ECLI:NL:RVS:2016:280

Raad van State

Datum uitspraak
29 januari 2016
Publicatiedatum
3 februari 2016
Zaaknummer
201507515/1/V2
Instantie
Raad van State
Type
Uitspraak
Rechtsgebied
Bestuursrecht; Vreemdelingenrecht
Procedures
  • Hoger beroep
Rechters
  • H.G. Lubberdink
  • H. Troostwijk
  • J.J. van Eck
Vindplaatsen
  • Rechtspraak.nl
AI samenvatting door LexboostAutomatisch gegenereerd

Hoger beroep inzake verblijfsvergunning asiel en afvalligheid van de islam

In deze zaak gaat het om een hoger beroep van de staatssecretaris van Veiligheid en Justitie tegen een uitspraak van de voorzieningenrechter van de rechtbank Den Haag, die op 21 september 2015 een besluit van de staatssecretaris om een aanvraag voor een verblijfsvergunning asiel niet-ontvankelijk te verklaren, heeft vernietigd. De vreemdeling, die in Afghanistan als afvallige van de islam wordt beschouwd, heeft een aanvraag ingediend voor een verblijfsvergunning asiel. De staatssecretaris heeft deze aanvraag afgewezen, maar de rechtbank oordeelde dat de staatssecretaris een nieuw besluit moest nemen met inachtneming van de overwegingen in de uitspraak.

De staatssecretaris heeft hoger beroep ingesteld, waarbij hij aanvoert dat de rechtbank ten onrechte heeft geoordeeld dat de vreemdeling's afvalligheid van de islam als een afzonderlijk asielmotief moet worden beschouwd.
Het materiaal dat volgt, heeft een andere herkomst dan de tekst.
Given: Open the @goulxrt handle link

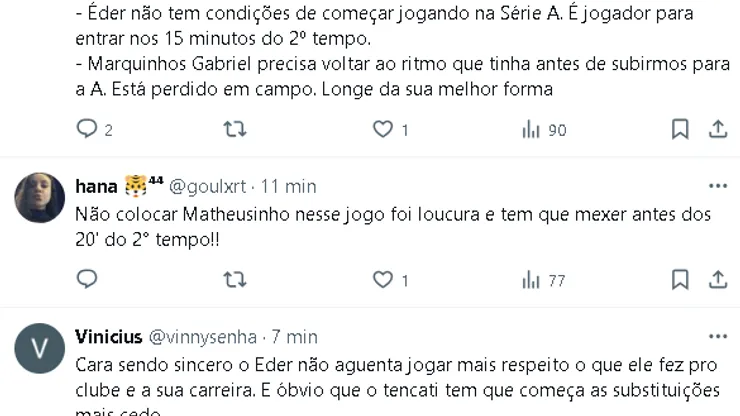Looking at the screenshot, I should coord(207,186).
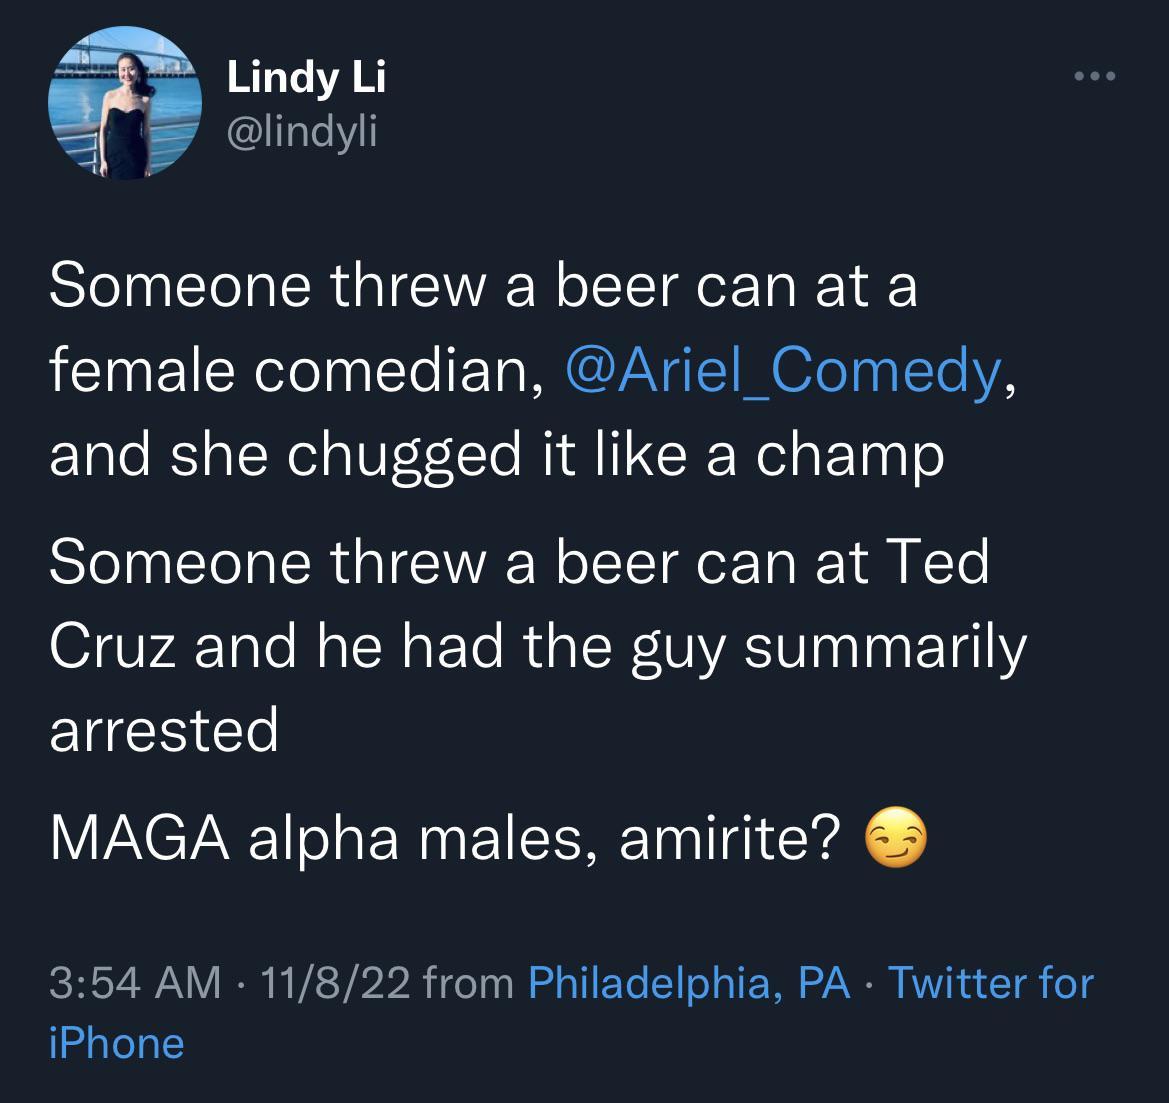This screenshot has width=1169, height=1103.
Task: Click the 11/8/22 date
Action: [336, 983]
De rechtbank had volgens de staatssecretaris niet voldoende rekening gehouden met de verklaringen van de vreemdeling over zijn bekering tot het christendom en de context van zijn afvalligheid. De Afdeling bestuursrechtspraak van de Raad van State heeft de zaak beoordeeld en geconcludeerd dat de staatssecretaris terecht heeft gesteld dat de afvalligheid van de vreemdeling niet als een losstaand asielmotief kan worden beschouwd, omdat er geen duidelijke scheiding is tussen de afvalligheid en de bekering.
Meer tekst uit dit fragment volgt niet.